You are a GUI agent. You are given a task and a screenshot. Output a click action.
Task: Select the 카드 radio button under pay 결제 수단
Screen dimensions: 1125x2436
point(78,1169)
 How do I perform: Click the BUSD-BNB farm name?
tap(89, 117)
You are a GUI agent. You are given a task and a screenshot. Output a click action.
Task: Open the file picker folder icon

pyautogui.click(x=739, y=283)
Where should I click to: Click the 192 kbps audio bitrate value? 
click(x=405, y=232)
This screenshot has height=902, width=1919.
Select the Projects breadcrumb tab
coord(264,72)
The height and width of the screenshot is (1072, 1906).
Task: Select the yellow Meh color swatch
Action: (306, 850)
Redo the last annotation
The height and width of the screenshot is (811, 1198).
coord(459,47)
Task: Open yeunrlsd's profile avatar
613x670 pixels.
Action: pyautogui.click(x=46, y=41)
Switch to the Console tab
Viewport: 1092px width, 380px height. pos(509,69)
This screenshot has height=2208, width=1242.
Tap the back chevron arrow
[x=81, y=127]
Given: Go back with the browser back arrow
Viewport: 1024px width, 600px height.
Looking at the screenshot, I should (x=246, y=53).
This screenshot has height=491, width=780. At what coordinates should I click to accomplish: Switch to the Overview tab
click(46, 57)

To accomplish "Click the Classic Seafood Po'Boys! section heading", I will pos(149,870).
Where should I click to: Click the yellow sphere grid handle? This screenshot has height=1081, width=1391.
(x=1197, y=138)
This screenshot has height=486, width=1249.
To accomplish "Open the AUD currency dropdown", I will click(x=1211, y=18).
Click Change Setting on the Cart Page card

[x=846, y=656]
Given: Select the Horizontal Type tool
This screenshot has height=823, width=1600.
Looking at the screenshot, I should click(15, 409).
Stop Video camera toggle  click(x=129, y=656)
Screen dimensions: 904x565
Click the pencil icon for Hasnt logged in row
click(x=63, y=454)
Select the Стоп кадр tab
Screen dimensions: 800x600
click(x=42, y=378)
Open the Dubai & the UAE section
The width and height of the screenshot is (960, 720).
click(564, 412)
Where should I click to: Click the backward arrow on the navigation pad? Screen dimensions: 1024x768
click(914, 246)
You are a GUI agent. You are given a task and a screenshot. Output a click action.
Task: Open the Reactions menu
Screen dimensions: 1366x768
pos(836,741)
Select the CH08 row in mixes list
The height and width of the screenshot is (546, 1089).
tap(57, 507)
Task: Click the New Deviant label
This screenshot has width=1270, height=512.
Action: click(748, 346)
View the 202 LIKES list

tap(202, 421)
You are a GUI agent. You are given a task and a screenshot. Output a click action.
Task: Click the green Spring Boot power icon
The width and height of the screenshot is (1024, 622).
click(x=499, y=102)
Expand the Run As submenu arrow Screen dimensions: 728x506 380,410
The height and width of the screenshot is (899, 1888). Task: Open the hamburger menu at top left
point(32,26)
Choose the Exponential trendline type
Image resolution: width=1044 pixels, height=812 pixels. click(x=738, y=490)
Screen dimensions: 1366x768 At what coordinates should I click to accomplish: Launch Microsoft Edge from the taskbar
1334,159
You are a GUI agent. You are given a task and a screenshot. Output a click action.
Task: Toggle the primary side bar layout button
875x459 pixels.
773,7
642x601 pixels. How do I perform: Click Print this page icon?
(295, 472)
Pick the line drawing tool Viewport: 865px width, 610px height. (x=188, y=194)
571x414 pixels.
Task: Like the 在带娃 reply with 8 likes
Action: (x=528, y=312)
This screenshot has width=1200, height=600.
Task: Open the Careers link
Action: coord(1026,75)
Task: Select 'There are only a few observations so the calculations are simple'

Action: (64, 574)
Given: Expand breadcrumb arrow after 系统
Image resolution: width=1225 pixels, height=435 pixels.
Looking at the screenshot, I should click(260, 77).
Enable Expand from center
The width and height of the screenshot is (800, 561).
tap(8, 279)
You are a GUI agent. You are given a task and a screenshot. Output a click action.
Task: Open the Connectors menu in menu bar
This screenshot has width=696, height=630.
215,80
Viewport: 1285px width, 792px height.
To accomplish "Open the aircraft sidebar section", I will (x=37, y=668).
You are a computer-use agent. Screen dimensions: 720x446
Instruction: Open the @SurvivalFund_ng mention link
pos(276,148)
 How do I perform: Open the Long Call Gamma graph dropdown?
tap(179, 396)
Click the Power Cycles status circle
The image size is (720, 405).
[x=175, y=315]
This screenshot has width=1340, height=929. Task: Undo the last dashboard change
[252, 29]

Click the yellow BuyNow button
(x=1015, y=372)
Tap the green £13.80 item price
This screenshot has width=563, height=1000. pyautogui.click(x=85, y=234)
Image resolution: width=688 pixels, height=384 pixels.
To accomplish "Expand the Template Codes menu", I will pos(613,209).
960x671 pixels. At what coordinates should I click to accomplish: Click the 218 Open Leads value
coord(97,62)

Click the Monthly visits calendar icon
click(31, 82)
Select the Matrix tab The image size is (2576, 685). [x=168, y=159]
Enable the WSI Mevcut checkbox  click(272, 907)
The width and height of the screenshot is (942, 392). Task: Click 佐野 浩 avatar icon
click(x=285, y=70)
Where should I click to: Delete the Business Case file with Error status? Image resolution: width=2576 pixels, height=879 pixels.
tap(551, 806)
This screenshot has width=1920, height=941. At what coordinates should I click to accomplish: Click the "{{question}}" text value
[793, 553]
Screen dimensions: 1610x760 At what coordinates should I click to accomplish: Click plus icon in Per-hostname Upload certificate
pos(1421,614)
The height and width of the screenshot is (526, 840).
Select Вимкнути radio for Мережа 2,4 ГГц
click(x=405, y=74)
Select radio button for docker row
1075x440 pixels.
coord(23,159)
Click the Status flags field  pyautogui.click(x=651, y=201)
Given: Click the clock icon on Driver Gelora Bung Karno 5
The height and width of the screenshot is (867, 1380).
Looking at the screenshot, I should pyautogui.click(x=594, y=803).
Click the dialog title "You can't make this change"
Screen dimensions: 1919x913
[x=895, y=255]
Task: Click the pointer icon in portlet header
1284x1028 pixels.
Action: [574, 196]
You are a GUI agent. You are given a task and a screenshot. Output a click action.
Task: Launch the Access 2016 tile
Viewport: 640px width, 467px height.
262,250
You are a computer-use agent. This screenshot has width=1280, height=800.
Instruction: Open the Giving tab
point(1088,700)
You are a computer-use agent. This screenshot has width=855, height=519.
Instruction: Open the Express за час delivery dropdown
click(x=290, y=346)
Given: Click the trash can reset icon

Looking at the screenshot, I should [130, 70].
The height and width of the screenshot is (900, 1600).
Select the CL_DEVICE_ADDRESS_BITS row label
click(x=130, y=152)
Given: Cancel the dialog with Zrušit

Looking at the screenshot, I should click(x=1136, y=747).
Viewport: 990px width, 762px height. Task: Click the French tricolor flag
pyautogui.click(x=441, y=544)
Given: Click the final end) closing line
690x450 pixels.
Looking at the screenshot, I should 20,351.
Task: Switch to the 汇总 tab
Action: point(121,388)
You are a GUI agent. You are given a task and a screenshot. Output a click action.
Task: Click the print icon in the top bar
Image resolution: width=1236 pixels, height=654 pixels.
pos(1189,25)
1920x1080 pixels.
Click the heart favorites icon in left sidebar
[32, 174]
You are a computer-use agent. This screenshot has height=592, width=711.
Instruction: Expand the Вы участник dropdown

=======

What to produce → Could the data above be set down exactly, in full?

Written solution →
You are a GUI agent. You are given a task and a screenshot. Output a click action.
Task: Select the 카드 radio button under pay 결제 수단
Screen dimensions: 1125x2436
point(78,1169)
 How do I perform: Click the BUSD-BNB farm name?
tap(89, 117)
You are a GUI agent. You are given a task and a screenshot. Output a click action.
Task: Open the file picker folder icon

pyautogui.click(x=739, y=283)
Where should I click to: Click the 192 kbps audio bitrate value? 
click(x=405, y=232)
This screenshot has height=902, width=1919.
Select the Projects breadcrumb tab
coord(264,72)
The height and width of the screenshot is (1072, 1906).
Task: Select the yellow Meh color swatch
Action: (306, 850)
Redo the last annotation
The height and width of the screenshot is (811, 1198).
coord(459,47)
Task: Open yeunrlsd's profile avatar
613x670 pixels.
Action: pyautogui.click(x=46, y=41)
Switch to the Console tab
Viewport: 1092px width, 380px height. pos(509,69)
This screenshot has height=2208, width=1242.
Tap the back chevron arrow
[x=81, y=127]
Given: Go back with the browser back arrow
Viewport: 1024px width, 600px height.
Looking at the screenshot, I should (x=246, y=53).
This screenshot has height=491, width=780. At what coordinates should I click to accomplish: Switch to the Overview tab
click(46, 57)

To accomplish "Click the Classic Seafood Po'Boys! section heading", I will pos(149,870).
Where should I click to: Click the yellow sphere grid handle? This screenshot has height=1081, width=1391.
(x=1197, y=138)
This screenshot has height=486, width=1249.
To accomplish "Open the AUD currency dropdown", I will click(x=1211, y=18).
Click Change Setting on the Cart Page card

[x=846, y=656]
Given: Select the Horizontal Type tool
This screenshot has height=823, width=1600.
Looking at the screenshot, I should click(15, 409).
Stop Video camera toggle  click(x=129, y=656)
Screen dimensions: 904x565
Click the pencil icon for Hasnt logged in row
click(x=63, y=454)
Select the Стоп кадр tab
Screen dimensions: 800x600
click(x=42, y=378)
Open the Dubai & the UAE section
The width and height of the screenshot is (960, 720).
click(564, 412)
Where should I click to: Click the backward arrow on the navigation pad? Screen dimensions: 1024x768
click(914, 246)
You are a GUI agent. You are given a task and a screenshot. Output a click action.
Task: Open the Reactions menu
Screen dimensions: 1366x768
pos(836,741)
Select the CH08 row in mixes list
The height and width of the screenshot is (546, 1089).
tap(57, 507)
Task: Click the New Deviant label
This screenshot has width=1270, height=512.
Action: click(748, 346)
View the 202 LIKES list

tap(202, 421)
You are a GUI agent. You are given a task and a screenshot. Output a click action.
Task: Click the green Spring Boot power icon
The width and height of the screenshot is (1024, 622).
click(x=499, y=102)
Expand the Run As submenu arrow Screen dimensions: 728x506 380,410
The height and width of the screenshot is (899, 1888). Task: Open the hamburger menu at top left
point(32,26)
Choose the Exponential trendline type
Image resolution: width=1044 pixels, height=812 pixels. click(x=738, y=490)
Screen dimensions: 1366x768 At what coordinates should I click to accomplish: Launch Microsoft Edge from the taskbar
1334,159
You are a GUI agent. You are given a task and a screenshot. Output a click action.
Task: Toggle the primary side bar layout button
875x459 pixels.
773,7
642x601 pixels. How do I perform: Click Print this page icon?
(295, 472)
Pick the line drawing tool Viewport: 865px width, 610px height. (x=188, y=194)
571x414 pixels.
Task: Like the 在带娃 reply with 8 likes
Action: (x=528, y=312)
This screenshot has width=1200, height=600.
Task: Open the Careers link
Action: coord(1026,75)
Task: Select 'There are only a few observations so the calculations are simple'

Action: (64, 574)
Given: Expand breadcrumb arrow after 系统
Image resolution: width=1225 pixels, height=435 pixels.
Looking at the screenshot, I should click(260, 77).
Enable Expand from center
The width and height of the screenshot is (800, 561).
tap(8, 279)
You are a GUI agent. You are given a task and a screenshot. Output a click action.
Task: Open the Connectors menu in menu bar
This screenshot has width=696, height=630.
215,80
Viewport: 1285px width, 792px height.
To accomplish "Open the aircraft sidebar section", I will (x=37, y=668).
You are a computer-use agent. Screen dimensions: 720x446
Instruction: Open the @SurvivalFund_ng mention link
pos(276,148)
 How do I perform: Open the Long Call Gamma graph dropdown?
tap(179, 396)
Click the Power Cycles status circle
The image size is (720, 405).
[x=175, y=315]
This screenshot has width=1340, height=929. Task: Undo the last dashboard change
[252, 29]

Click the yellow BuyNow button
(x=1015, y=372)
Tap the green £13.80 item price
This screenshot has width=563, height=1000. pyautogui.click(x=85, y=234)
Image resolution: width=688 pixels, height=384 pixels.
To accomplish "Expand the Template Codes menu", I will pos(613,209).
960x671 pixels. At what coordinates should I click to accomplish: Click the 218 Open Leads value
coord(97,62)

Click the Monthly visits calendar icon
click(31, 82)
Select the Matrix tab The image size is (2576, 685). [x=168, y=159]
Enable the WSI Mevcut checkbox  click(272, 907)
The width and height of the screenshot is (942, 392). Task: Click 佐野 浩 avatar icon
click(x=285, y=70)
Where should I click to: Delete the Business Case file with Error status? Image resolution: width=2576 pixels, height=879 pixels.
tap(551, 806)
This screenshot has width=1920, height=941. At what coordinates should I click to accomplish: Click the "{{question}}" text value
[793, 553]
Screen dimensions: 1610x760 At what coordinates should I click to accomplish: Click plus icon in Per-hostname Upload certificate
pos(1421,614)
The height and width of the screenshot is (526, 840).
Select Вимкнути radio for Мережа 2,4 ГГц
click(x=405, y=74)
Select radio button for docker row
1075x440 pixels.
coord(23,159)
Click the Status flags field  pyautogui.click(x=651, y=201)
Given: Click the clock icon on Driver Gelora Bung Karno 5
The height and width of the screenshot is (867, 1380).
Looking at the screenshot, I should pyautogui.click(x=594, y=803).
Click the dialog title "You can't make this change"
Screen dimensions: 1919x913
[x=895, y=255]
Task: Click the pointer icon in portlet header
1284x1028 pixels.
Action: [574, 196]
You are a GUI agent. You are given a task and a screenshot. Output a click action.
Task: Launch the Access 2016 tile
Viewport: 640px width, 467px height.
262,250
You are a computer-use agent. This screenshot has width=1280, height=800.
Instruction: Open the Giving tab
point(1088,700)
You are a computer-use agent. This screenshot has width=855, height=519.
Instruction: Open the Express за час delivery dropdown
click(x=290, y=346)
Given: Click the trash can reset icon

Looking at the screenshot, I should [130, 70].
The height and width of the screenshot is (900, 1600).
Select the CL_DEVICE_ADDRESS_BITS row label
click(x=130, y=152)
Given: Cancel the dialog with Zrušit

Looking at the screenshot, I should click(x=1136, y=747).
Viewport: 990px width, 762px height. Task: Click the French tricolor flag
pyautogui.click(x=441, y=544)
Given: Click the final end) closing line
690x450 pixels.
Looking at the screenshot, I should 20,351.
Task: Switch to the 汇总 tab
Action: point(121,388)
You are a GUI agent. You are given a task and a screenshot. Output a click action.
Task: Click the print icon in the top bar
Image resolution: width=1236 pixels, height=654 pixels.
pos(1189,25)
1920x1080 pixels.
Click the heart favorites icon in left sidebar
[32, 174]
You are a computer-use agent. This screenshot has height=592, width=711.
Instruction: Expand the Вы участник dropdown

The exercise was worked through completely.